Мы начали говорить. Назовем его, допустим, Максим. Максимка сначала говорил неохотно, коротко отвечал на мои вопросы, но дальше – как прорвало. Было видно, что сидело у него в груди это, а выплакаться было некому.
И чем дальше он говорил, тем четче я понимала, что говорить с ним как врачу с пациентом у меня не выйдет. Слишком тронуло.
Детство у Максимки было хорошее – родился в полной семье, мама работала парикмахером, папа что-то строил. Жили не богато и не бедно, средне, но Максим ни в чем не нуждался. Ходил в садик, потом – в хоккейную секцию. Папа однажды сводил его на хоккейный матч и уж очень ему понравилось, загорелся, захотел также. Формой и коньками тогда поделились те, кто вырос, не пришлось покупать, и мальчик чувствовал себя вполне счастливым.
А потом что-то случилось, и мама с папой разошлись. Разругались. Он помнил эти вечера, полные ругани, когда не мог найти себе места в однокомнатной квартире, спрятаться, чтобы не видеть своих родителей такими злыми друг на друга. Максимка закрывался в ванной на шпингалет и сидел там до тех пор, пока громкие голоса не утихали. Обычно хлопала входная дверь – уходил папа. Его могло не быть неделями, а когда приходил, мама делала вид, что все в порядке.
Но все равно долго это не продержалось. Мама ушла, а Максим остался с папой.
А папа начал приводить женщин. Работал все меньше, и еще пил. Тот самый папа, который водил Максима на хоккей, клеил с ним самолетики, показывал, как прибивать гвоздь и летом обещал свозить на море – совсем не обращал на него внимание. Готовить теперь было некому, хорошо, что Максимка – парень уже был самостоятельный, мог сварить макароны и съесть их «голыми», безо всего. Потому что масло закончилось, а сыр заплесневел. Папа же дома и не питался вовсе.

Сохранённые записи данных>
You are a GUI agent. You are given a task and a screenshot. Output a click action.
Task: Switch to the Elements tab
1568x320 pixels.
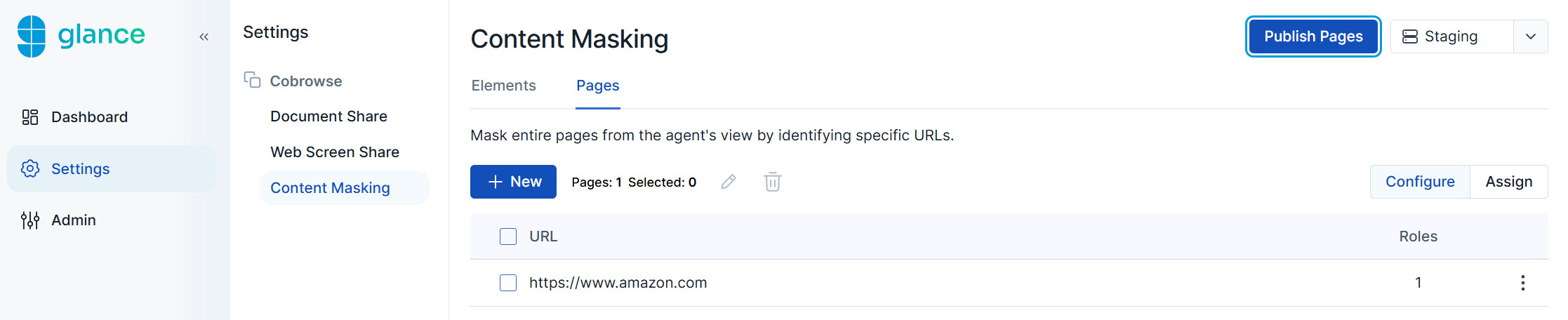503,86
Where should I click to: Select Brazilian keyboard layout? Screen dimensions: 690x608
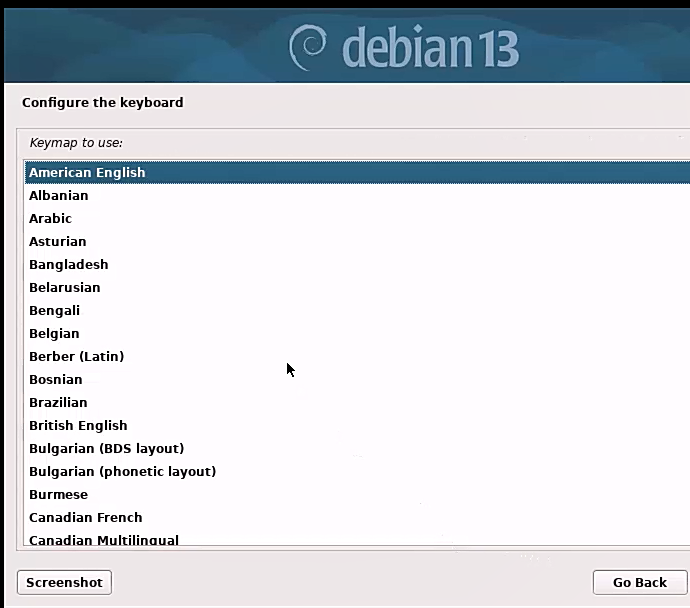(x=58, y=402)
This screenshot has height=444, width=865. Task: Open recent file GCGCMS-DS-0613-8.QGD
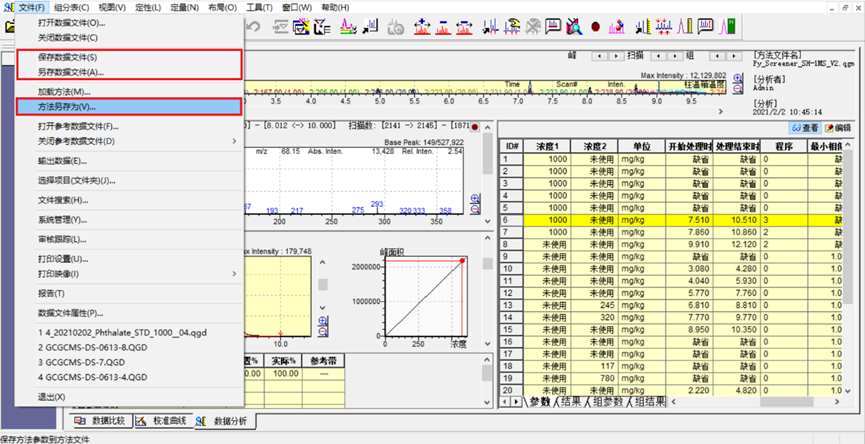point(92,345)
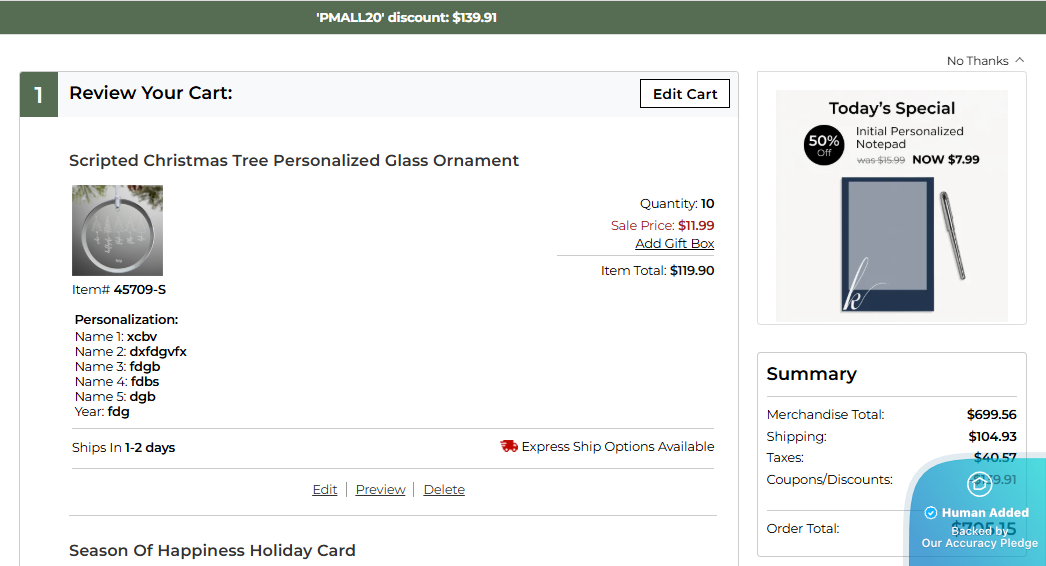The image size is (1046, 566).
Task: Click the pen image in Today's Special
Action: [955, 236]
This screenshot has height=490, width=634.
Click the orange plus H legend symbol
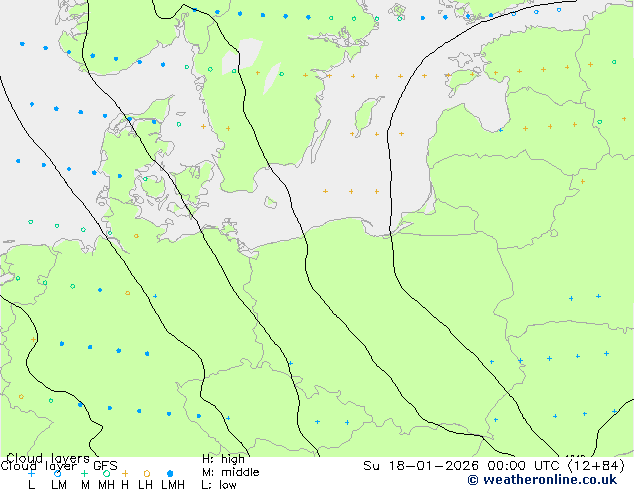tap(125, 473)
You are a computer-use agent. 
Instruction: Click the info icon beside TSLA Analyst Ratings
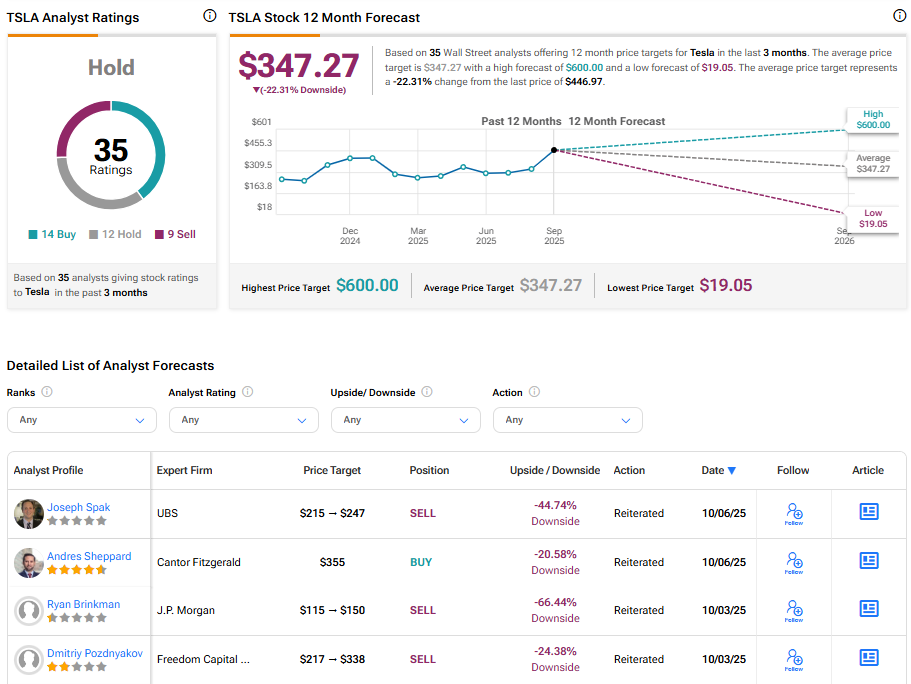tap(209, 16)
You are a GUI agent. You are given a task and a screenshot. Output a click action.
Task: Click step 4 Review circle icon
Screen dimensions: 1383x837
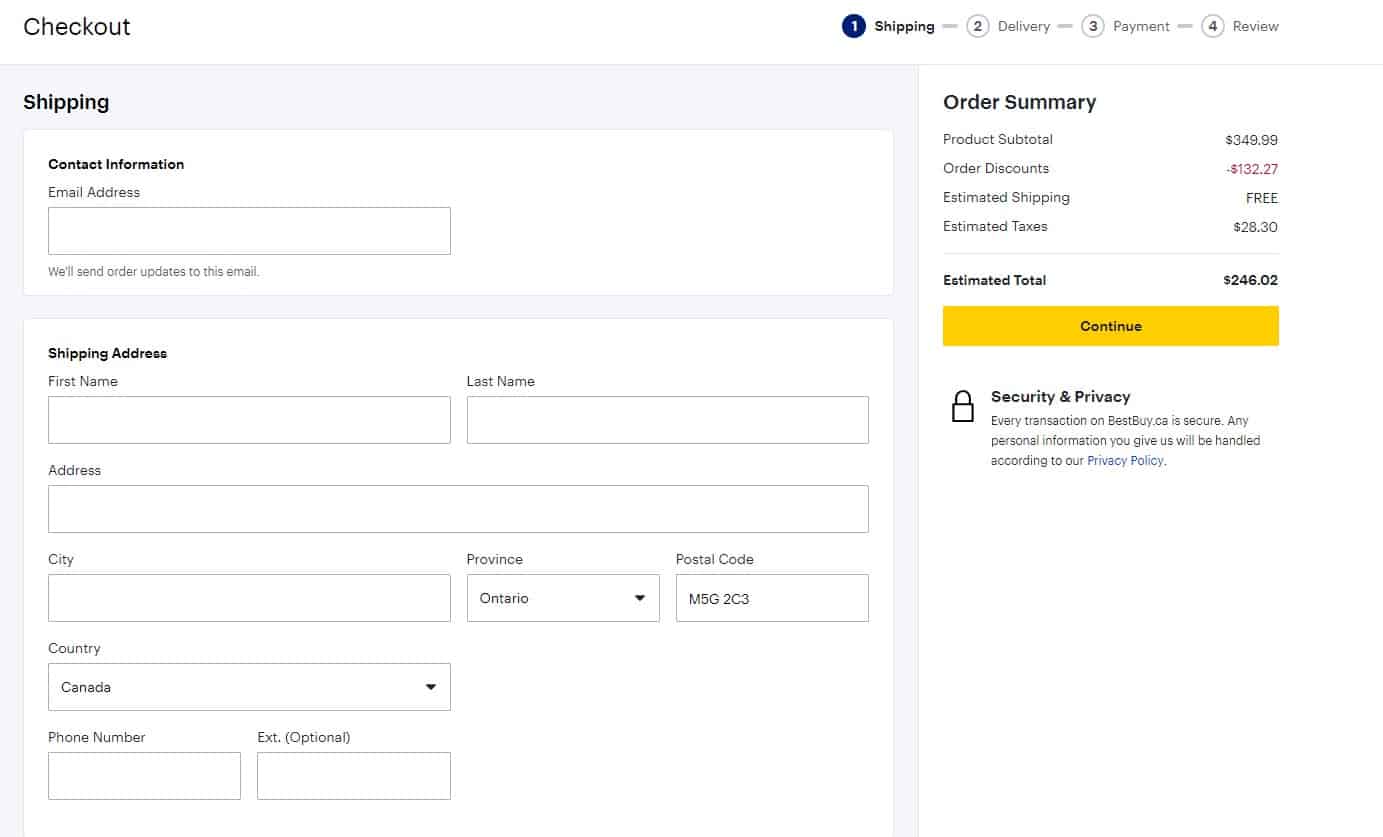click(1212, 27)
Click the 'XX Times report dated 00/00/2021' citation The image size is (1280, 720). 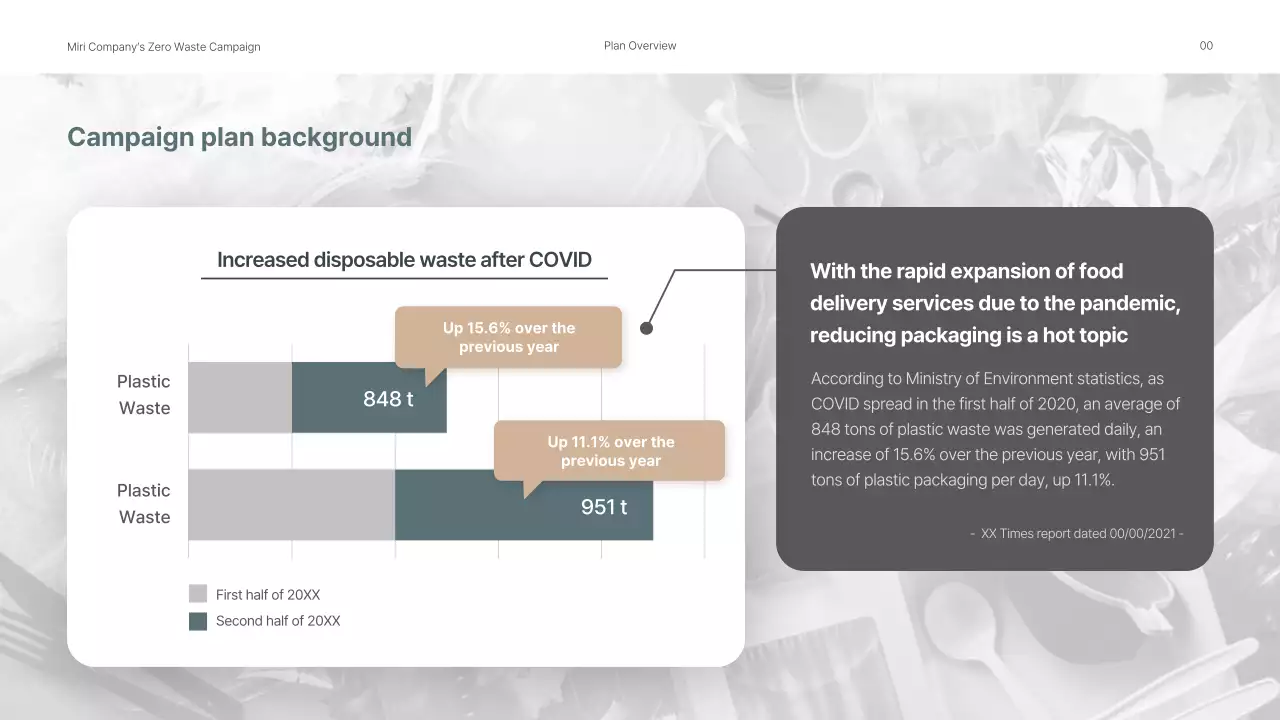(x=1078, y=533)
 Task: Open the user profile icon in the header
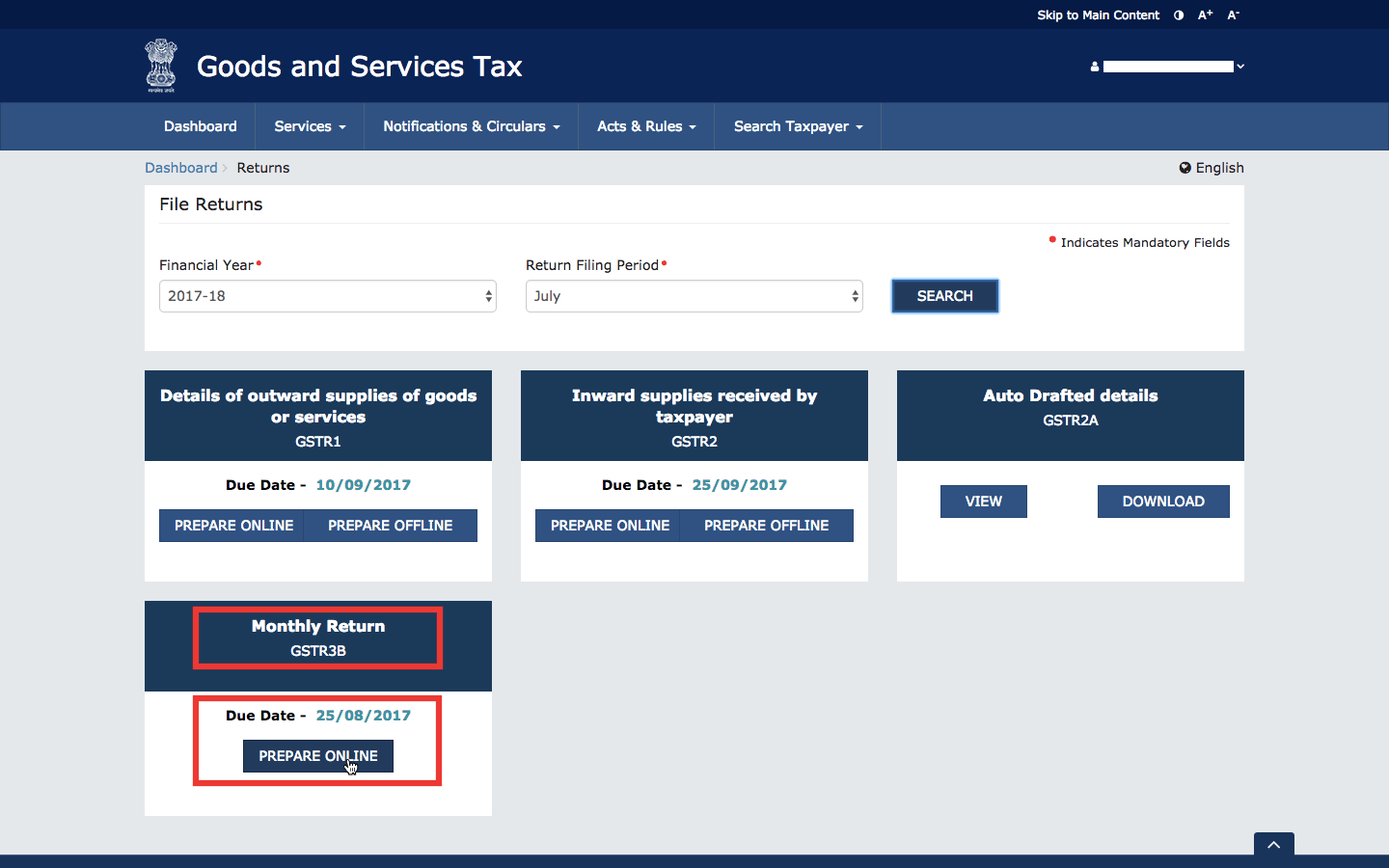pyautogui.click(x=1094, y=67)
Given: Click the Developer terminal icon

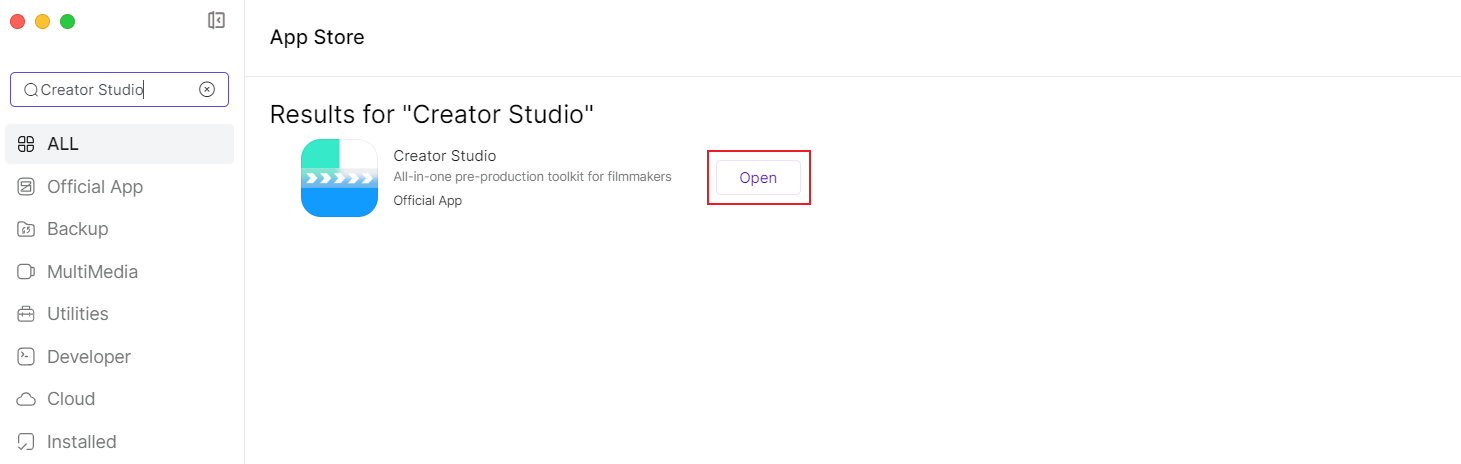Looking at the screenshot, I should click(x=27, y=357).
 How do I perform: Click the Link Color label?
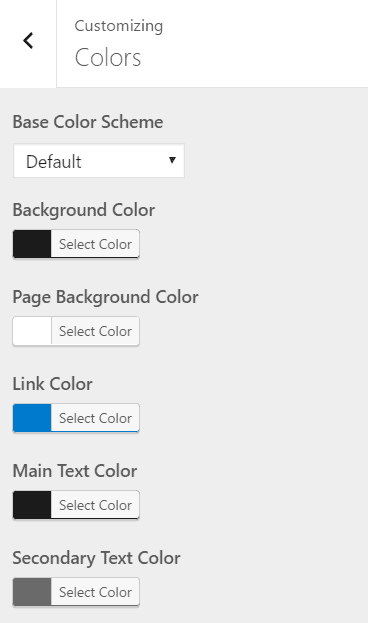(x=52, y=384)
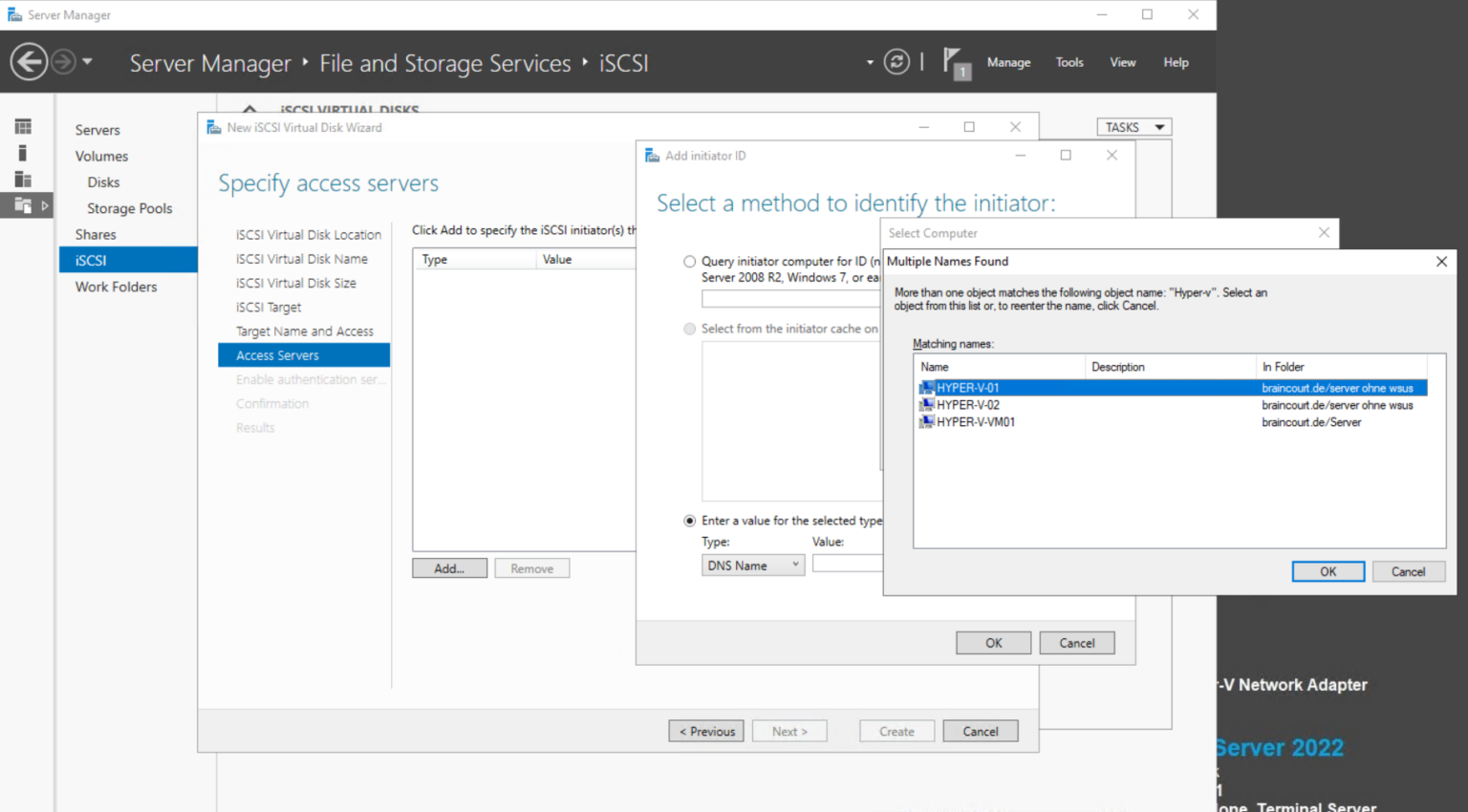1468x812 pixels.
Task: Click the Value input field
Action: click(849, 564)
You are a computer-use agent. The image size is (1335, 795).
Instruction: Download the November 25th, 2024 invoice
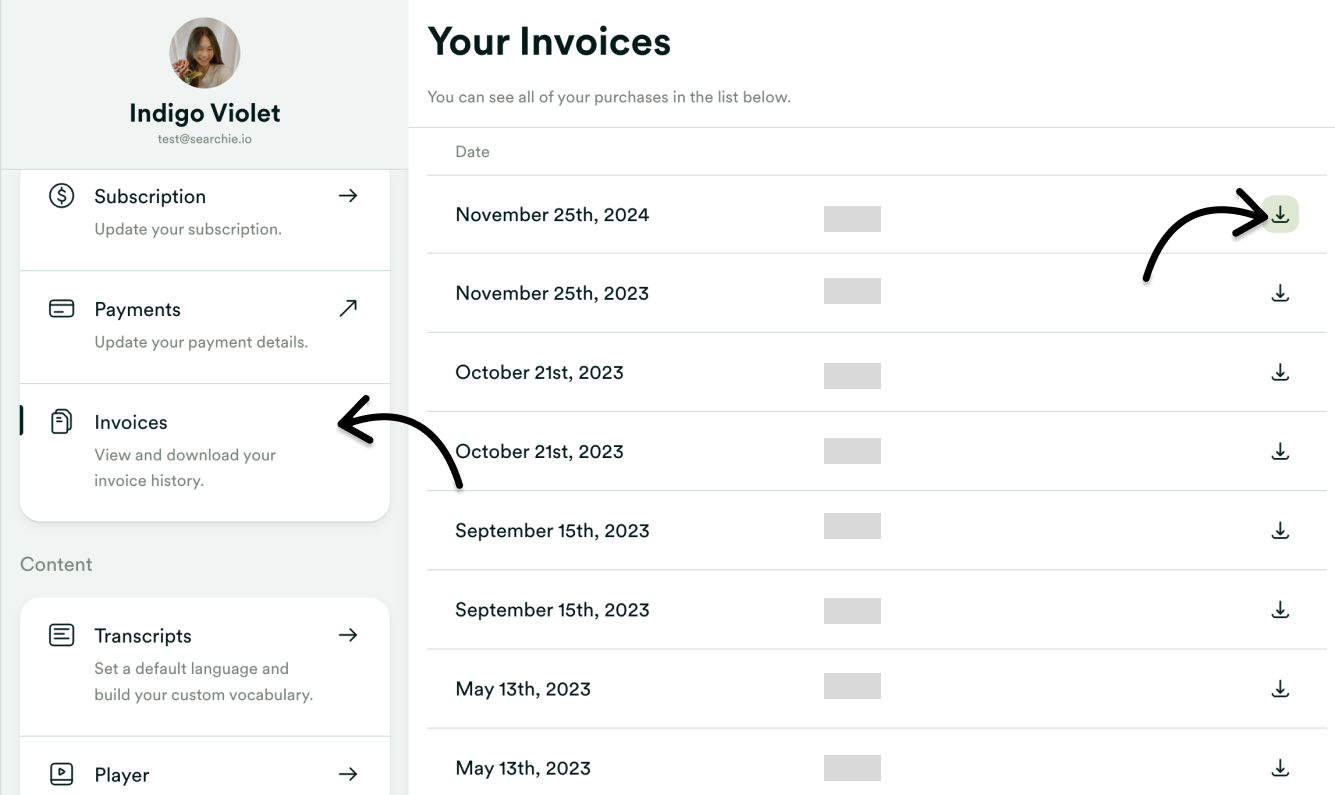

Попробуйте сами>
Повторите слово в слово часть отрывка о Максиме: начните со слов «А папа начал» и закончите на словах «не питался вовсе.». Данные здесь — отдельный материал, к отрывку о Максиме они отношения не имеют.

Результат задания>
А папа начал приводить женщин. Работал все меньше, и еще пил. Тот самый папа, который водил Максима на хоккей, клеил с ним самолетики, показывал, как прибивать гвоздь и летом обещал свозить на море – совсем не обращал на него внимание. Готовить теперь было некому, хорошо, что Максимка – парень уже был самостоятельный, мог сварить макароны и съесть их «голыми», безо всего. Потому что масло закончилось, а сыр заплесневел. Папа же дома и не питался вовсе.